第26話 時短
「んまんまんまんまんまんま……」
ぴよ丸がマヨネーズを美味そうに、ごくごくと喉を鳴らして飲んでいる。
その姿を見て思う――
「こいつ絶対太ったよな」
――と。
元々丸かったぴよ丸は、この数日で劇的に丸味成分を増していた。
間違いなくこいつは太って来ている。
「生まれたばかりの成長期だから、大きくなっているだけだろう」
ベッドで寝転ぶアングラウスは、タブレットを弄りながら問いかけた俺に興味なさ気にそう答えた。
お前が俺と融合するから健康被害は出ないって言ったから、こいつにマヨネーズを好きなだけ食わせてる訳だが?
まあ太っても何故か健康な人間はいるので、ぴよ丸もその類の可能性は高いが。
「美味い!マスター、もう一杯!」
「黙れデブ」
昼食にマヨネーズ二本もすすっておいてまだ欲しいとか、完全なるデブマインドである。
「ななな!なんじゃと!ワシはぽっちゃり系女子じゃ!デブではなか!」
「はいはい、どっちにしろ打ち止めだ。買いに行かないともう家にはねーよ」
「なんじゃと!それは一大事じゃ!スーパーへ急がねば!モードチェンジ!ファイヤーバード!!」
端が炎になった羽をぴよ丸が羽搏かせる。
その羽搏きは初めての頃とは見違えるほどに力強く、彼女の体を飛翔させる。
具体的には15センチぐらい。
「ファイヤーウィング!ファイヤーウィング!」
本人は気合を入れて羽搏いているのだろうが、全くそれ以上浮かびもしなければ進みもしない。
綺麗なホバリング状態だ。
「なんでレベルが30個も上がってんのに、ホバリングしかできないんだよ」
ぴよ丸のレベルはあのDランクダンジョンで30個も上がっていた。
まあレベル1だったから劇的に上がるのは当然の事なのだが、それだけ上がったにもかかわらず成長の跡が見えない。
「そんな事はないだろう。前より浮いているし、レベルアップ前ならもう墜落してた頃だ」
「まあ確かに」
「ファイヤーウィング!ファイヤーウィング!」
初めて飛ぼうとした時は一瞬でスタミナ切れを起こしていたが、今のぴよ丸にその様子はない。
一応成長はしている様だ。
「ま、浮くだけで上手く飛べないのはバランスの問題だろう。短い羽と丸い体だからな。後、太ってるし。まあ成長すれば自然と飛べるようになるだろう」
……結局お前も太ってるって思ってるんじゃねーか。
「……勝手に飛び回られても困るし、今はこれぐらいでちょうどいいのか」
コイツはフリーダムだからな。
しかし……
「ファイヤーウィング!ファイヤーウィング!ファイヤーブゲッ!?」
羽搏くのは良いのだが、雄叫びがうるさくて敵わなん。
ので、引っ掴んで黙らせた。
「ぴよ丸。
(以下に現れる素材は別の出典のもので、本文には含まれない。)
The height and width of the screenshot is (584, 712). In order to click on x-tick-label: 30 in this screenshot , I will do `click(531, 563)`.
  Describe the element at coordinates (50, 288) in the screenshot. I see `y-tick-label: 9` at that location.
飛ぶのは良いんだが、その叫ぶのは何とかならないのか?」
「難しい注文じゃ!じゃがそこまで請われたなら善処しようぞ!」
「そうしてくれ。それとマヨネーズは後で買いに行くから、夕飯まで我慢しろ」
「馬鹿な!?」
「良いから融合だ。繋ぐの手伝え」
現在は3つ目——ぴよ丸の命は含まない――を接続中である。
本当は二つ目の命の慣らしにはもっとかかる筈だったのだが、ぴよ丸と融合したのがいい方に影響したのか、早々に次のステップへと進む事が出来ていた。
その接続に関しても、ぴよ丸に手伝わせる事でかなり期間を短縮できそうだ。
「やれやれ、マスターはワシなしじゃなんも出来んのじゃな。仕方ない!この女ぴよ丸にドンとまかしんしゃい!」
「ああ、感謝してるよ。だからマヨネーズが欲しけりゃさっさと融合して手伝え」
「ただ一言だけ言わせて貰う!融合ではなくミラクルドッキングじゃい!」
「ああ、はいはい」
ぴよ丸のよく分からないこだわりに、俺は適当に返した。